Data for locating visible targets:
━━━━━━━━━━━━━━━━━━━━━━━━━━━━━━

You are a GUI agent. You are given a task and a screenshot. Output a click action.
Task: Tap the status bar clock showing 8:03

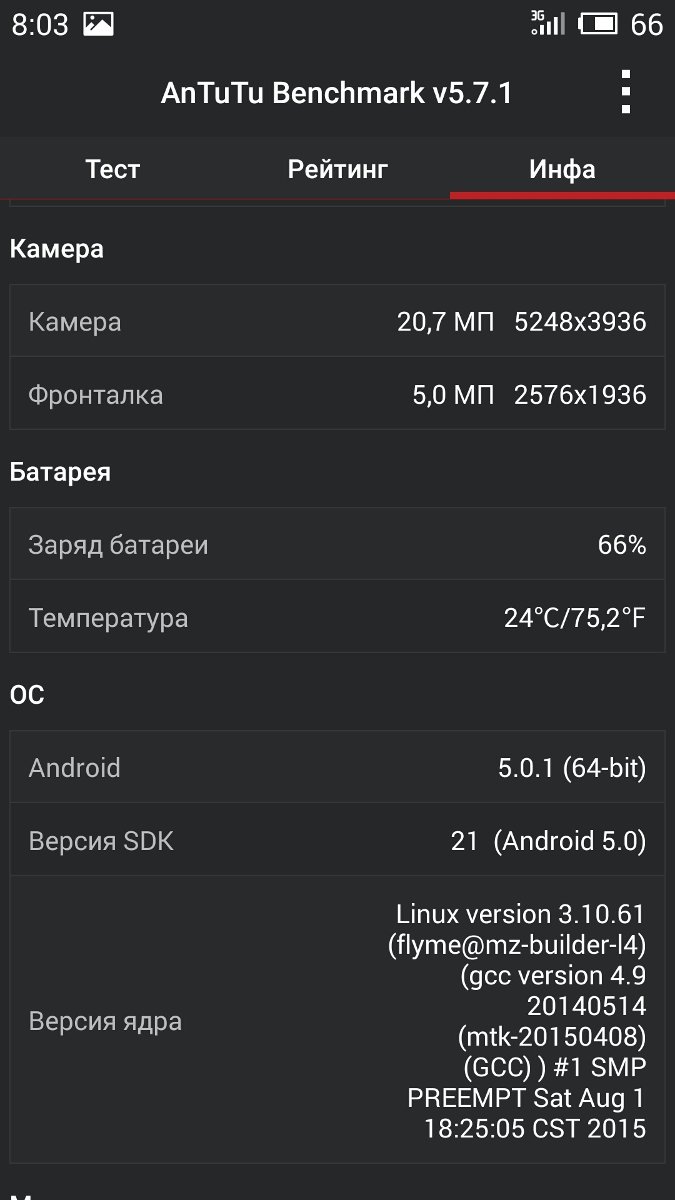40,24
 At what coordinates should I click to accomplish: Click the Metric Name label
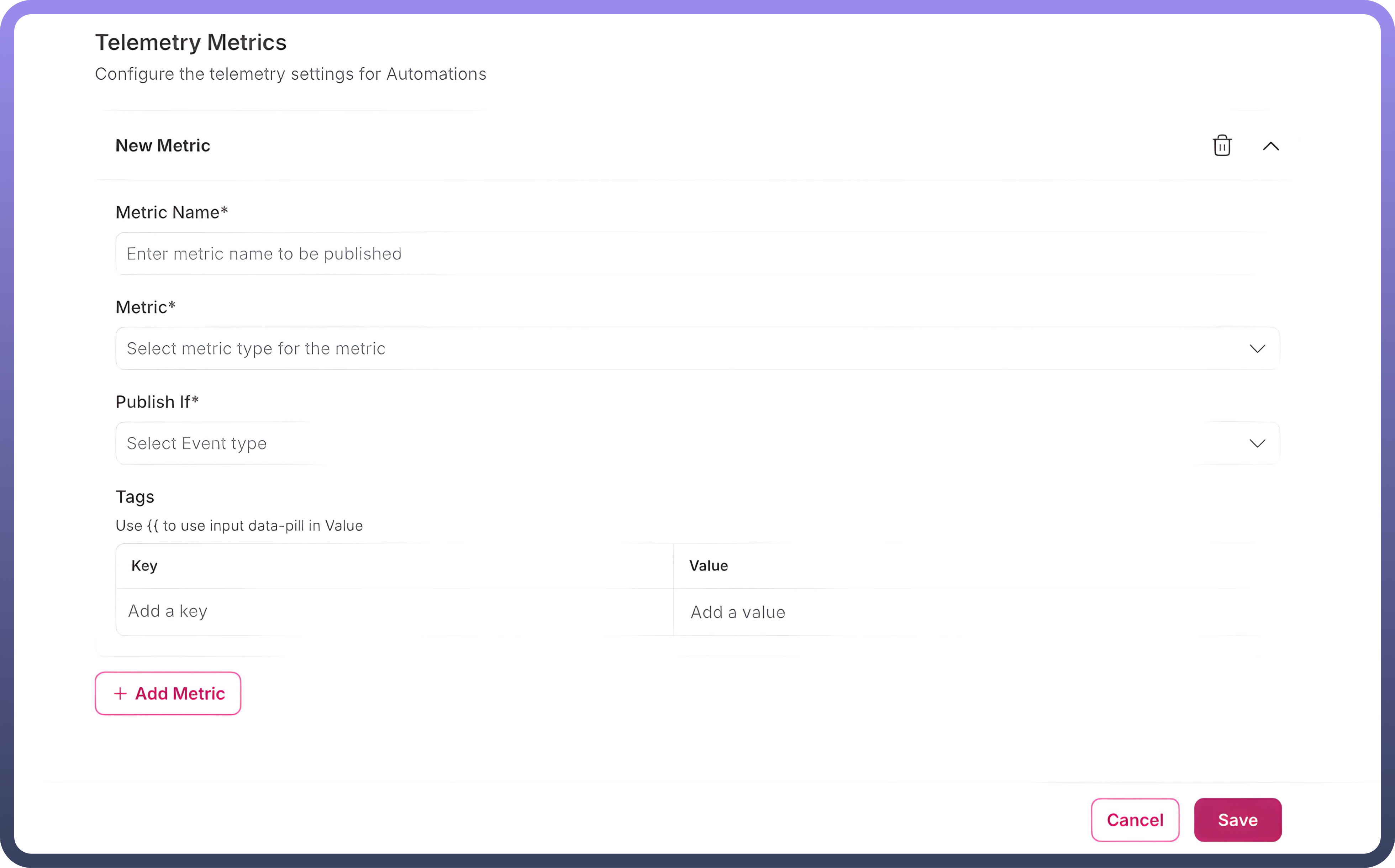click(x=172, y=212)
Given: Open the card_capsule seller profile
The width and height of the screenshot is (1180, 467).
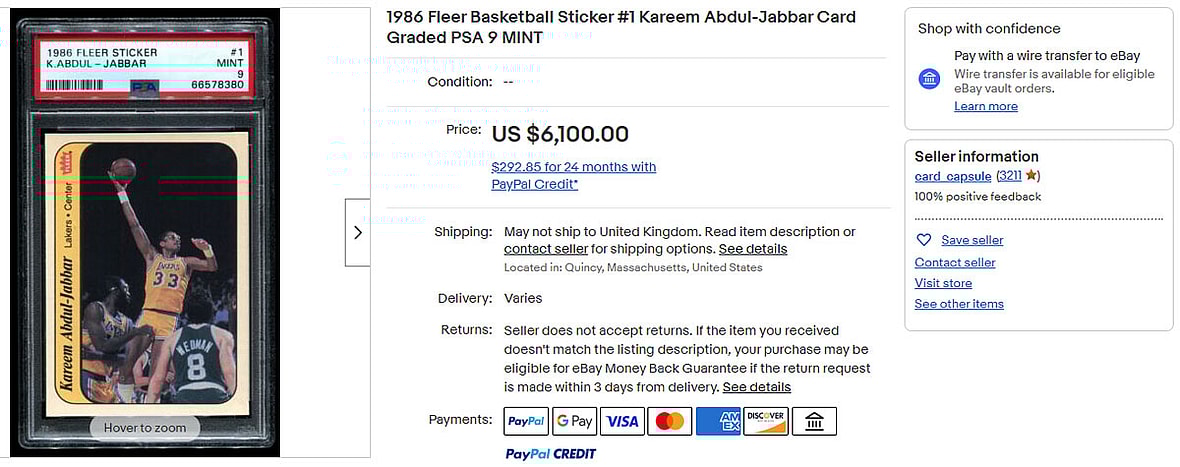Looking at the screenshot, I should 952,176.
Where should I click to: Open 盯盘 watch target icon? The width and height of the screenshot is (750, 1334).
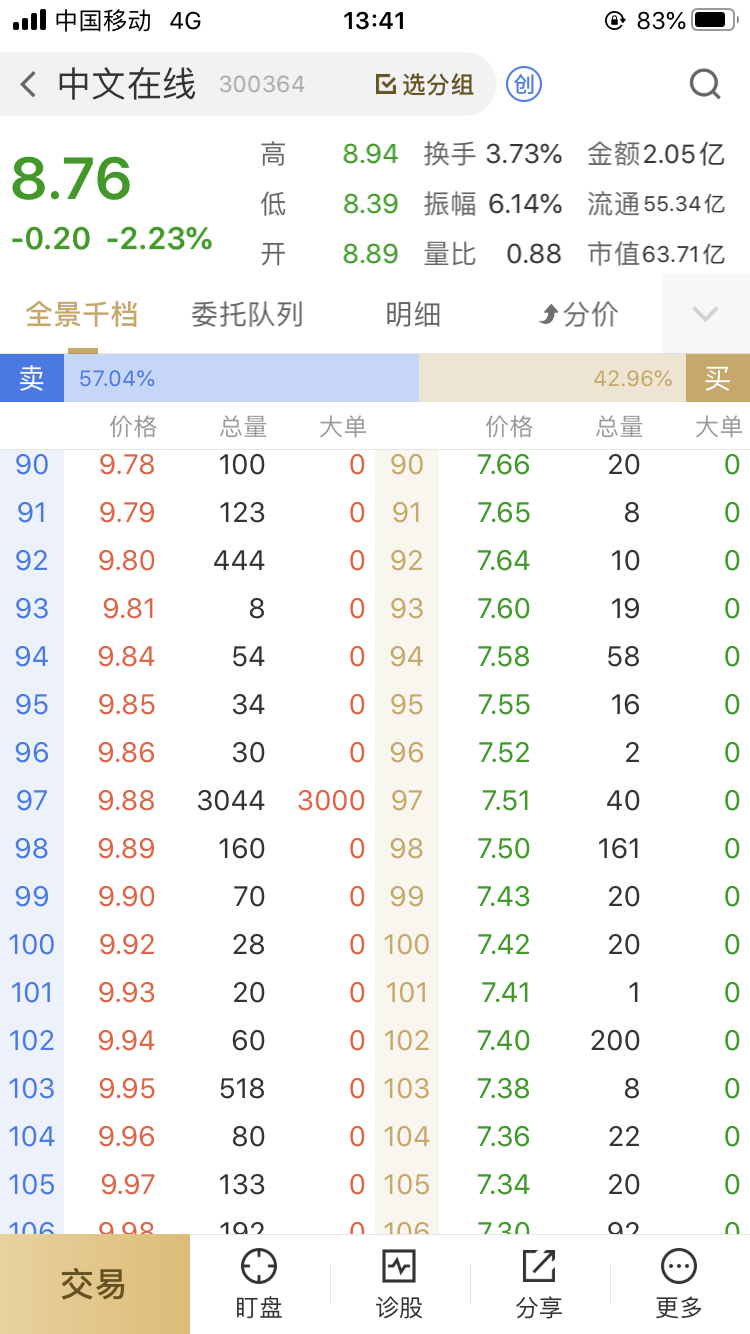pyautogui.click(x=259, y=1268)
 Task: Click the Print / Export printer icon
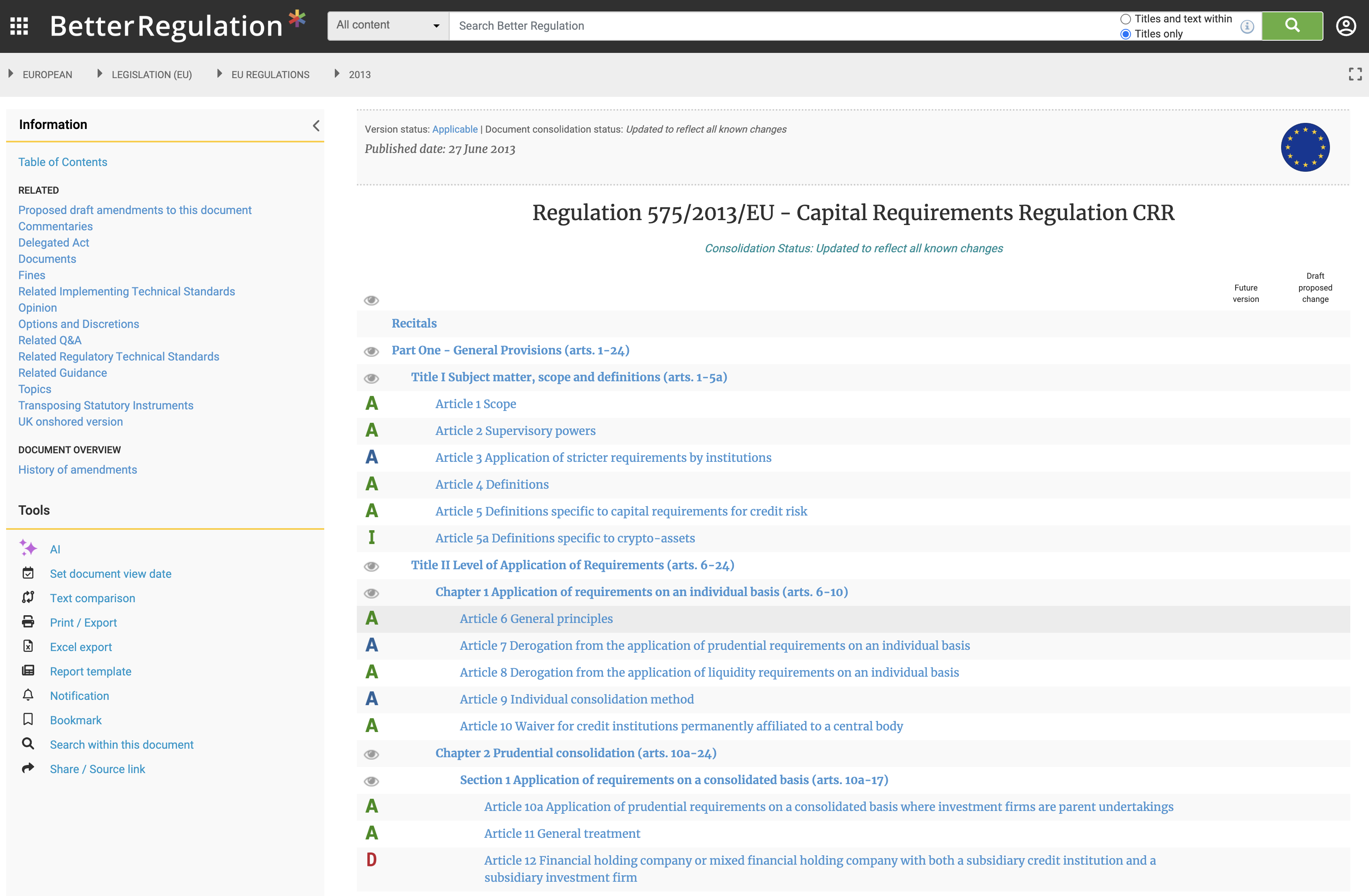click(x=28, y=621)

━━━━━━━━━━━━━━━━━━━━━━━━━━━━━━

Exercise instructions
Return every line of the items above word for word, leaving out the pictures.

Complete answer
You are a GUI agent. You are given a task and a screenshot. Output a click action.
Task: Tap the status bar clock showing 8:03

40,24
 At what coordinates should I click to accomplish: Click the Metric Name label
click(x=172, y=212)
Given: Open the card_capsule seller profile
The width and height of the screenshot is (1180, 467).
Looking at the screenshot, I should 952,176.
Where should I click to: Open 盯盘 watch target icon? The width and height of the screenshot is (750, 1334).
pyautogui.click(x=259, y=1268)
 Task: Click the Print / Export printer icon
click(x=28, y=621)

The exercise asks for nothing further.